I was recently shocked and appalled to discover that America actually cares enough how Carrie Fisher has aged to make this a topic of conversation and debate.
This goes to show that I am, after all these years, still an idealist. Shit like this shouldn’t surprise me, but it does. I’m well aware of ageism. I work in a clinic and I see it every day. Older people are discounted. It’s frequently assumed that they are less intelligent, less competent, less important.
This, by the way, is a myth. I saw some research lately indicating that people who kept busy and active and continued to use their brains did not suffer a decline in cognitive function. And you’ve all seen the videos making the round of Facebook where people are shocked (SHOCKED, I tell you) to discover that an older person can still dance, or do gymnastics, or whatever.
I take exception to this. The people on my mother’s side of the family – both women and men – have a history of being active and productive well into their eighties. It’s not like there’s some magic switch that flips over at sixty, or seventy, or whenever. The idea that you go to sleep one night a productive, active, human being, and wake up the next morning incapable of rational thought, sexuality, or going to the grocery store on your own, is ludicrous.
In the literary world we are all pretty tuned in right now to the idea of diverse characters – as long as they are queer people, or people of color. This is very important, and I’m glad that diverse people are being brought into books. But when it comes to ageism? I think there’s a lack of awareness.
This is psychologically fascinating, I think. We are all going to be old some day, if we live long enough.
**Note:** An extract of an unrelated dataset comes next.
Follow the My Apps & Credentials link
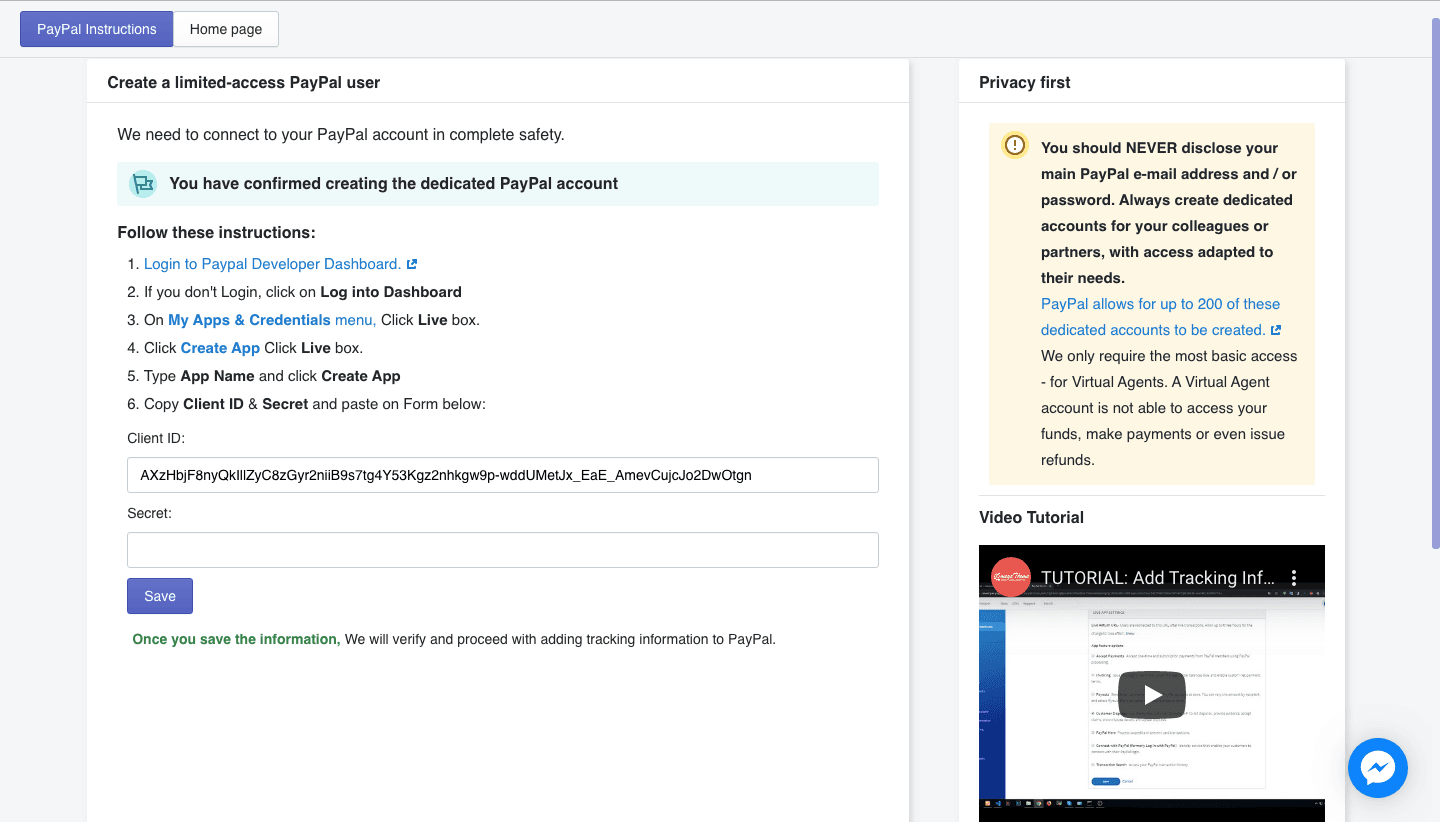coord(249,320)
So why are we so quick to dismiss the people in our communities who have been around for awhile?
When I was writing Dead Before Dying and Maureen showed up on the page, I was thrilled and delighted. She’s a strongly independent, feisty, opinionated woman, made vulnerable by a serious injury and her upcoming sixtieth birthday. What could make for a better conflict in the character arc than a strong character facing an existential crisis while having to use all of her wits, experience, and skill to save not only herself but the people around her?
I had overlooked an important point.
At almost sixty, Maureen is too old for the market.
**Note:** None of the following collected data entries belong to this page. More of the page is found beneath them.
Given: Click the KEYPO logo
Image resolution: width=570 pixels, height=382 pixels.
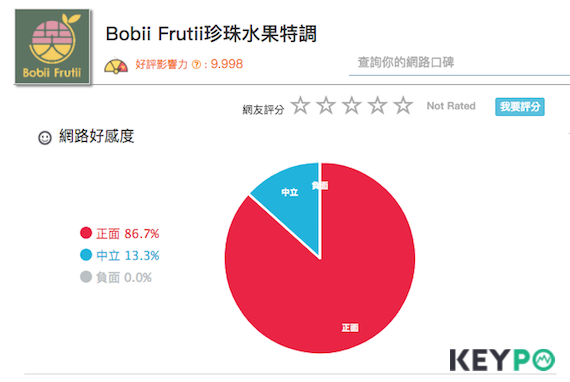Looking at the screenshot, I should pos(502,360).
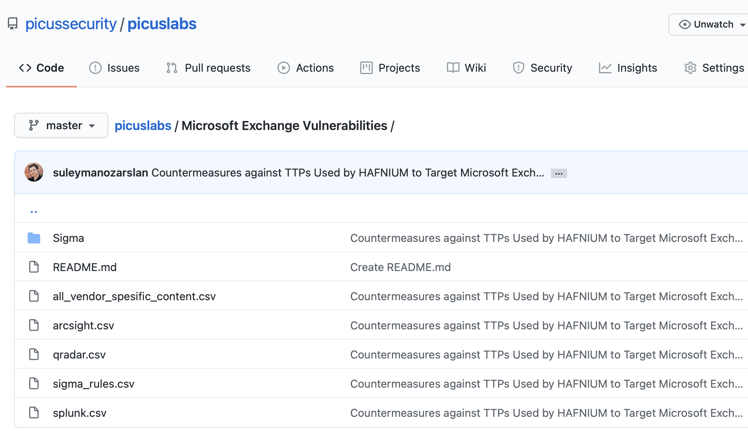Expand the commit message ellipsis
Image resolution: width=748 pixels, height=431 pixels.
[x=559, y=173]
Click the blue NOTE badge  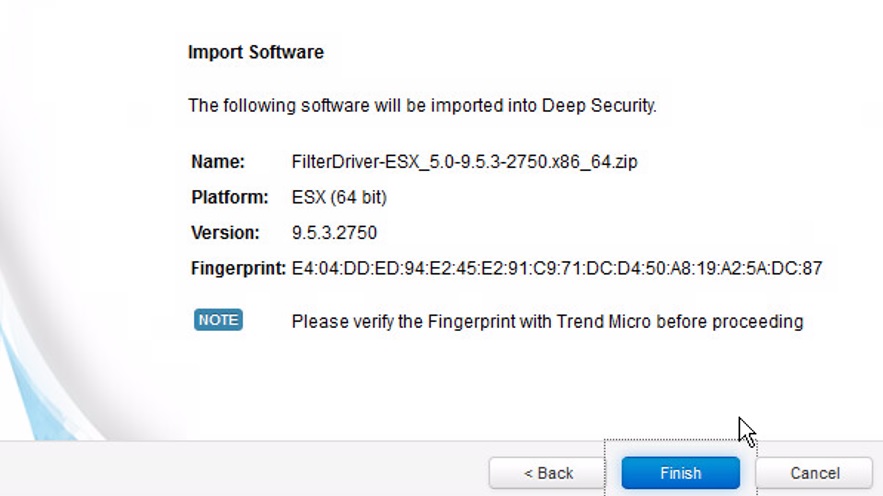coord(218,320)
According to general industry consensus, people don’t want to read about a woman of this age having adventures, even if she totally kicks ass. There was worry that a paranormal mystery set in a retirement home would be problematic as well. Readers wouldn’t want to read a story set there in the first place, and senior readers might object to characters of their age being killed off as victims.
As a woman who is now past fifty, I object to all of this.
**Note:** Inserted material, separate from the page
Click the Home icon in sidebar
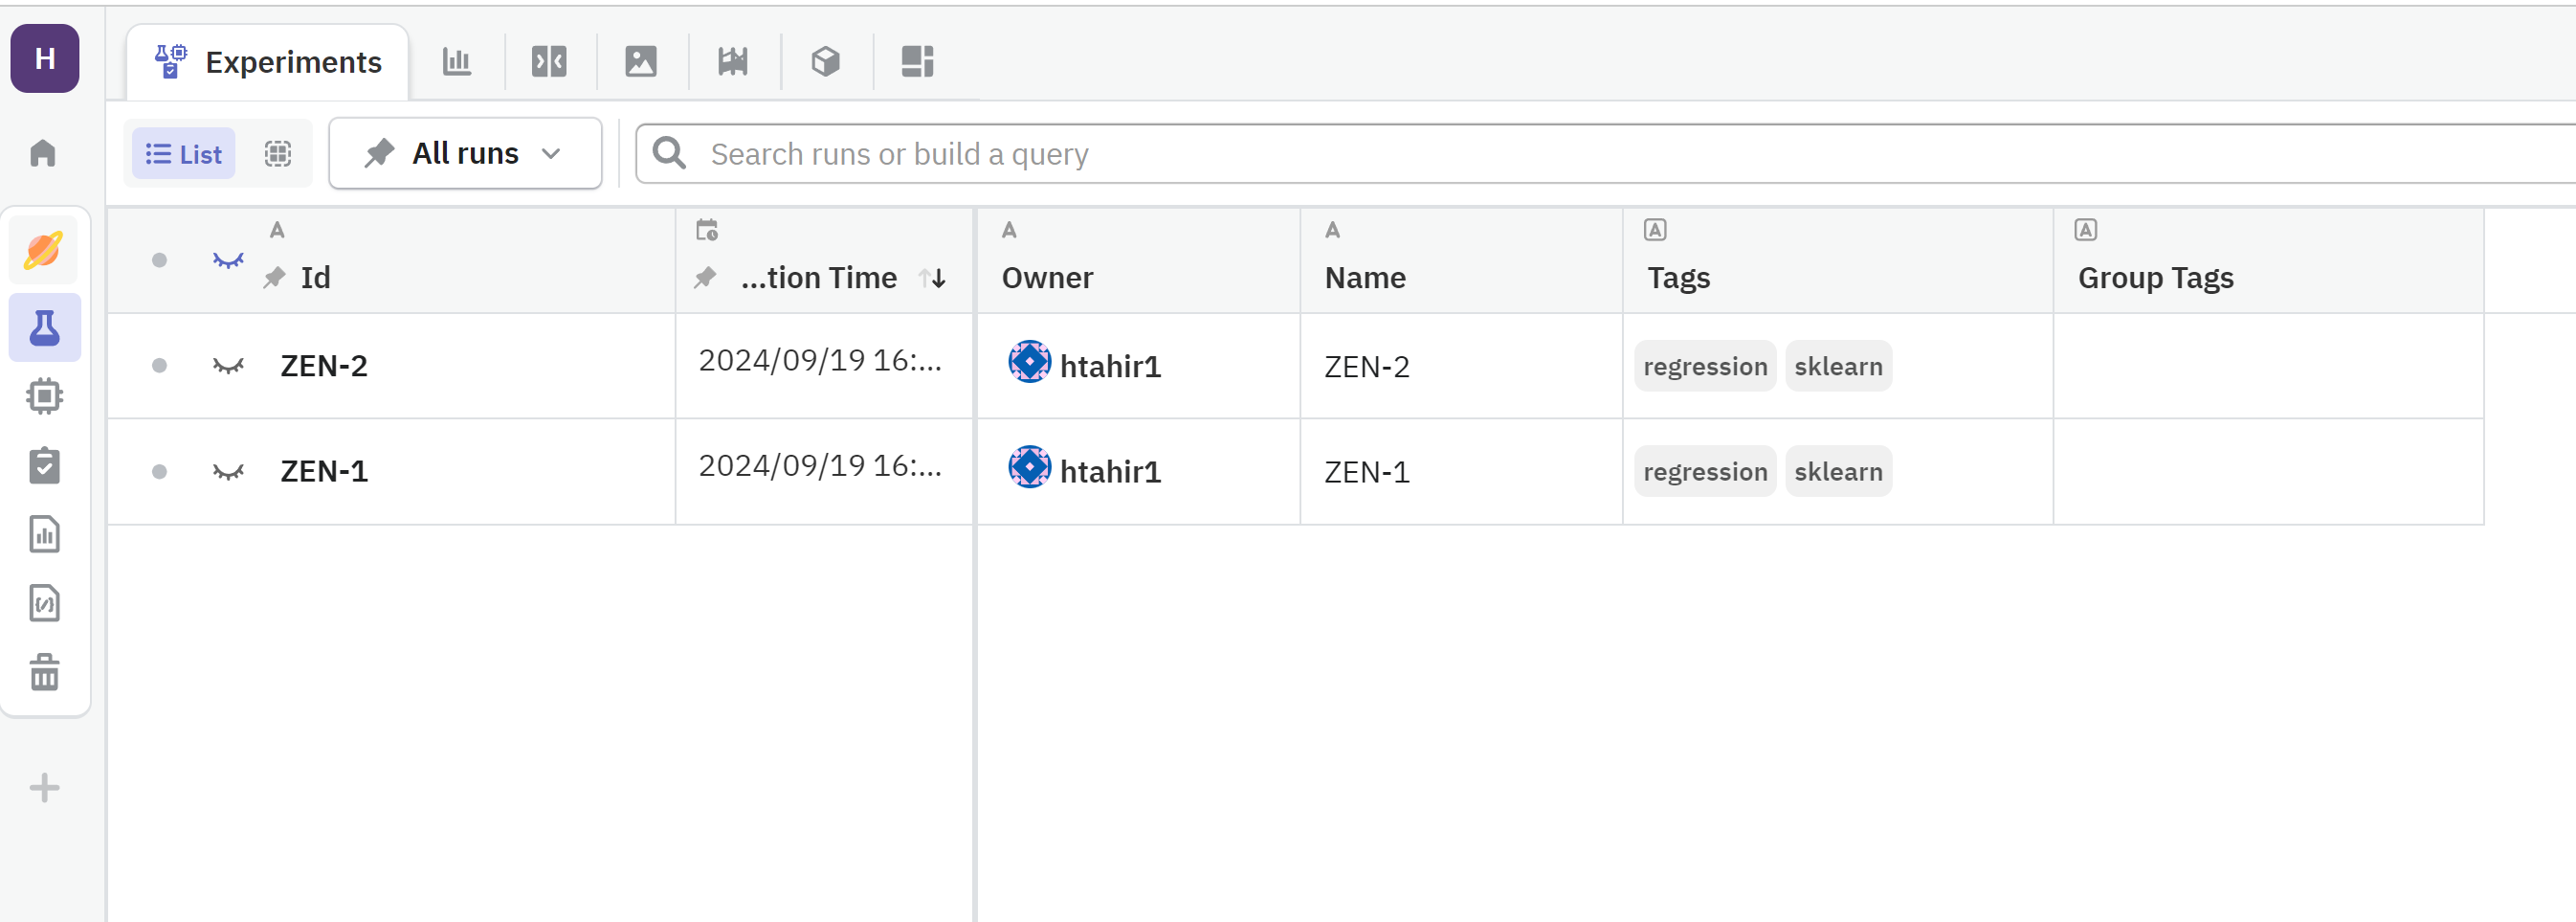The height and width of the screenshot is (922, 2576). pos(43,153)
Older women can do cool shit. They still have emotions. They still have sex. They are the same human beings they ever were, only a little more complicated and with more life experience. This myth in our society that after some arbitrary cut off point we cease to have value infuriates me.
I’m further incensed by the idea that we shouldn’t write about aging in genre fiction.
This is one reason why I love public figures like Helen Mirren and Dame Judy Dench. They are still out there making movies and telling it like it is. I aspire to be a feisty old woman myself someday, still writing, still having adventures, still learning new things.
I’m grateful to Diversion Press for taking a chance on Maureen. And I’m inspired by all of the awesome women of a certain age who are out there doing cool shit and giving zero fucks what society has to say about it.
Skyla Dawn Cameron says
Seriously, does no one watch Murder She Wrote anymore? Jessica Fletcher is fucking badass, a feminist icon, and NOT twenty-something.
Also, everyone should read Elaine Corvidae’s The Sorceress’s Orc. IIRC her tagline was “You don’t have to be a twenty-something babe to save the world.” Vervain is in her forties and she’s awesome. The hero of the story is also an orc. So it’s pretty great. http://www.amazon.com/Sorceresss-Orc-Elaine-Corvidae-ebook/dp/B004VGUJSC/
Kerry Schafer says
Sounds awesome! 🙂
Jes says
You may have already read it, but in the Dangerous Women anthology, there’s a Megan Lindholm story called Neighbors. It was amazing, and the reader of the audible book was fabulous.
There were, of course, several other stories worthy of reading in that book, but this one was the most pertinent to this discussion.